補助金で支えられた「大学バブル」の終わり

2012年11月9日(金)15時07分
池田信夫

 田中真紀子文部科学相が来春開校する予定の3大学の設置を認可しなかった騒ぎは、一転して白紙撤回で収拾されたが、大学が大きな問題を抱えているという彼女の問題提起は正しい。学校教育は今や農業と並ぶ補助金産業であり、今年度は国立大学法人と私立大学に合計1兆4800億円の補助金が支給されている。農業と同じように、補助金は産業を腐らせるのだ。

 人材の育成は政府の重要な仕事だが、今の大学がそういう役割を果たしているかどうかは疑わしい。教育の効果についての調査としてもっとも大規模な世界銀行の実証研究によれば、教育投資と経済成長率にはまったく相関がない。労働者の技能が上がらないのに大卒の賃金が上がるのは、大学が能力を示すシグナリングの装置として機能しているからだ。したがって学歴の私的収益率は高いが、大学教育は社会的には浪費だ、というのが多くの実証研究の示すところである。

 大学で差別化できないと、大学院への進学率が高まる。アメリカではこのような大学バブルが問題になっており、ここ30年で高等教育への家計支出は4倍以上になり、学費のローンが自動車ローンを上回って家計を圧迫している。日本でも、学齢期人口が減少している中で大学が20年で260校も増えたのはバブルである。「大学院重点化」は無名大学から有名大学の大学院に入る「学歴ロンダリング」の温床になり、法科大学院は廃校が相次いでバブルの崩壊が始まっている。

 これは大学の競争を促進しようとして設置基準が緩和されたためだが、新規参入は増えたが退出はほとんどなかった。定員割れになっている私大の赤字を私学助成で補填してきたからだ。また今回いったん不認可になった秋田公立美術大学のように、就職の当てのない大学を自治体が経営するケースも多く、この場合は赤字を地方税で補填している。

 このように日本の大学は補助金に守られて競争がないため、教師にも学生にも競争原理が働いていない。世界的には、大学の教師は任期制で、終身雇用資格(テニュア)をもつのはごく一部だが、日本では准教授になると自動的にテニュアが与えられ、定年まで1本も論文を書かなくても授業さえやっていれば身分を保障される。成績評価も甘く、入学さえできれば卒業できるため、学生もまじめに勉強しない。

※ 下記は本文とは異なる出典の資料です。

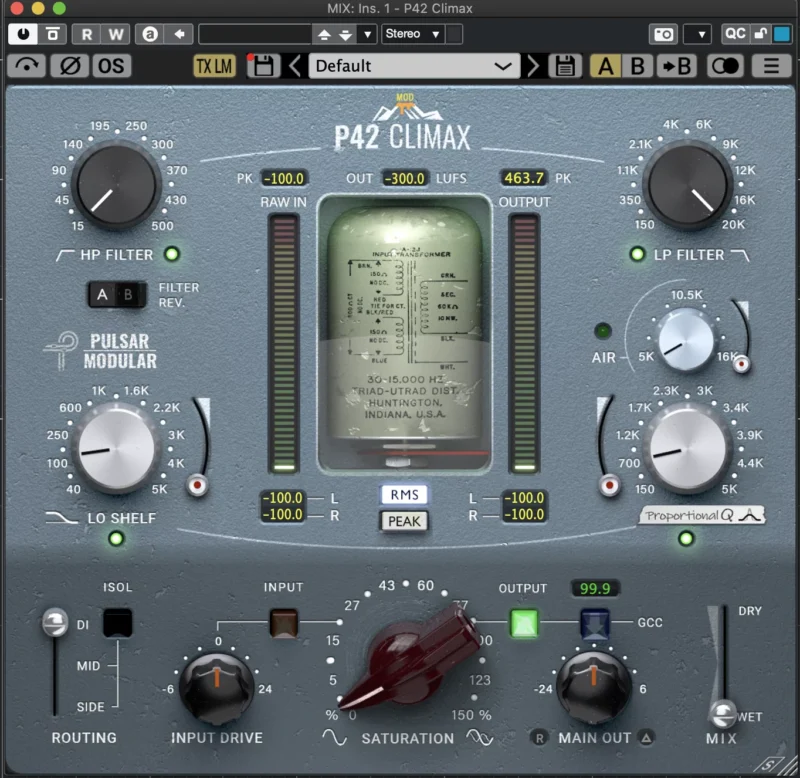Toggle metering to PEAK mode
This screenshot has height=778, width=800.
[x=403, y=521]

 学歴を求めて大学生が増えすぎた結果、大卒の就職内定率が8割という状況が続いている。リクルートワークス研究所の調査によれば、2013年大卒に対する大企業の求人倍率は0.73倍なのに対して中小企業は1.79倍。全体では1.27倍と需要超過なのに、大学生が大企業に就職しようとするため「無業者」になってしまうのだ。

 企業は大学で何を勉強したかにはほとんど関心をもたないので、大学1年の4月2日に内定を出すユニクロのような企業が合理的だ。大企業の人事部が採用するのはMARCH(明治・青山学院・立教・中央・法政)クラスまでで、定員割れになっているような私大に行くことは、機会費用(4年間の学費と賃金)を考えると、私的収益率もマイナスになるおそれが強い。

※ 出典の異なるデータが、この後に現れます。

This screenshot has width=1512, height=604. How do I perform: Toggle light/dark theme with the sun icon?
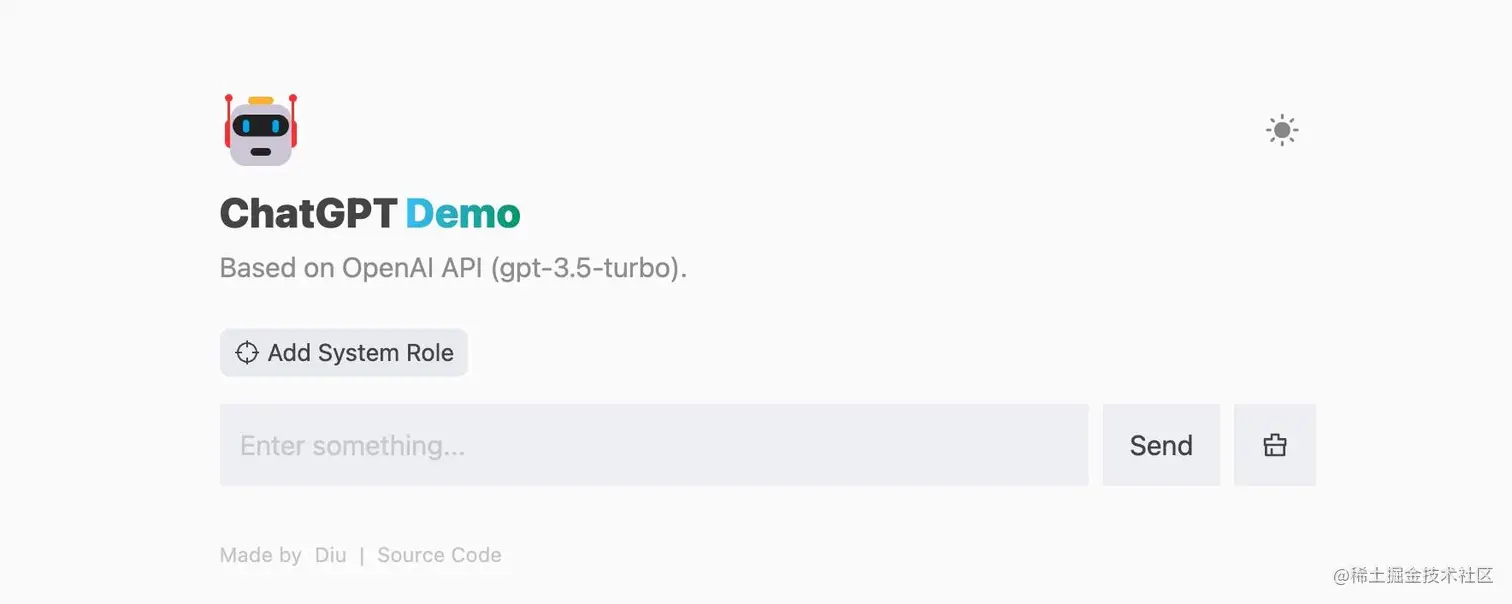click(1281, 130)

 今のような劣化した大学は人材育成に役立たないばかりでなく、「大学教授」という非生産的な労働に多くの知的労働者を囲い込んで人的資本にマイナスになっている。もちろん哲学や天文学などには文化的な価値もあるが、そういう機能は今の大学の1割ぐらいだろう。大部分の大学はアカデミズムの飾りを捨て、実務教育に徹するべきだ。

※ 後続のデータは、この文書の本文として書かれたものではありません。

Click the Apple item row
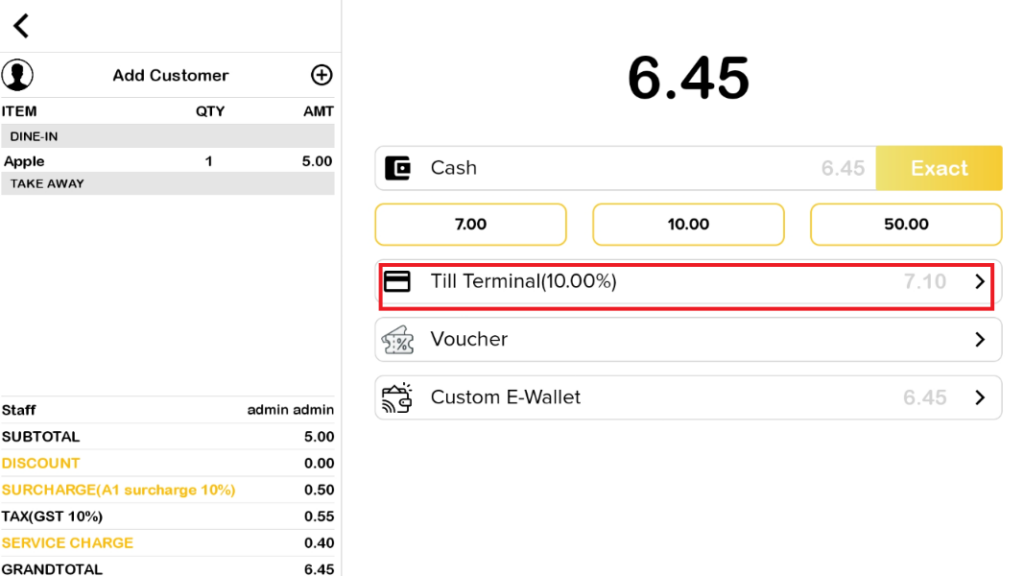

 人材育成のためには今のように大学に一律に補助金を投入するのではなく、学生に対して成績に応じた奨学金として出すことが望ましい。大学にも競争を導入し、教師にも一律に雇用を保障するのではなく、有期雇用にして業績評価を徹底すべきだ。田中文科相の問題提起を、政府も大学関係者も真剣に受け止める必要がある。